A Conversation with Kangding Ray (SIRÂT)
Coming from a rapturous premiere at the Cannes Film Festival (and the highest rating on Ioncinema’s international critics grid), Sirāt has already been nominated for 2 Golden Globes for best Foreign Language Film and Best Score, and has just advanced in the international Oscar race as Spain’s contender. Matt Delman highlights the score and soundtrack in his rave review, and collaborator Tristan Kneschke interviews Sirāt’s composer and all around electronic musical genius David Letellier, better known as his artist name Kangding Ray. Kneschke, who performs as Metamyther, is an expert on modular synthesizers and other electronic music gear and dives deep into the craft in this conversation with Kangding Ray, edited for length and clarity.
Hammer to Nail: You were living in China for a time and that’s where your artist name came from. Can you talk about how that came about?
Kangding Ray: I was just backpacking for a while. It was more like a temporary thing. But I spent quite a bit of time in China, that was a long time ago, like 2003 or something, more than 20 years ago and it was a different country. I was in the mountains in Sichuan near a town called Kangding when the label was pressing me for a name because I didn’t have a name at that time. I was in the process of becoming an architect, finishing my studies and then I was just doing music on the side and got this proposal from the label but I didn’t have a real artist name. I happened to be in Kangding at that time so I just took the name of the city I was in.

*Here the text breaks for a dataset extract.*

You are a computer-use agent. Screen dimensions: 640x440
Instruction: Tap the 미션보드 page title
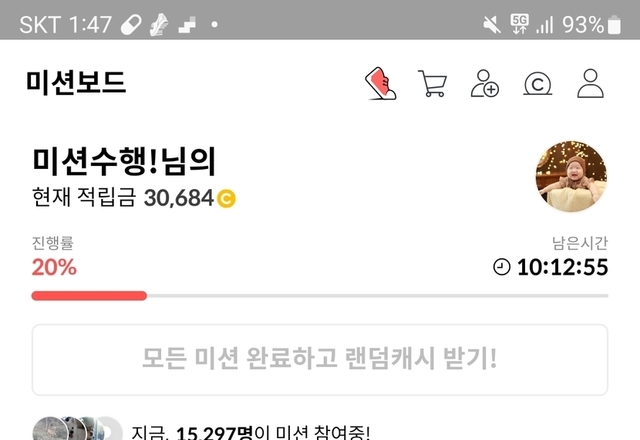click(x=76, y=83)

HtN: Was it kind of like a ray of light in the morning? That’s what I imagine.
KR: Yeah, something like that. There was a lot of beautiful light. There’s a river going down, it’s like a mountainous city with a really wild river in the middle. I don’t know, I really didn’t think much about it, like I never thought I would even discuss that name 20 years later. The idea of me becoming a professional musician and composing music like I do now every day was very far away from my reality then.
HtN: That first album took you three years to complete for Raster-Noton. Were you just cutting your teeth on producing at that point?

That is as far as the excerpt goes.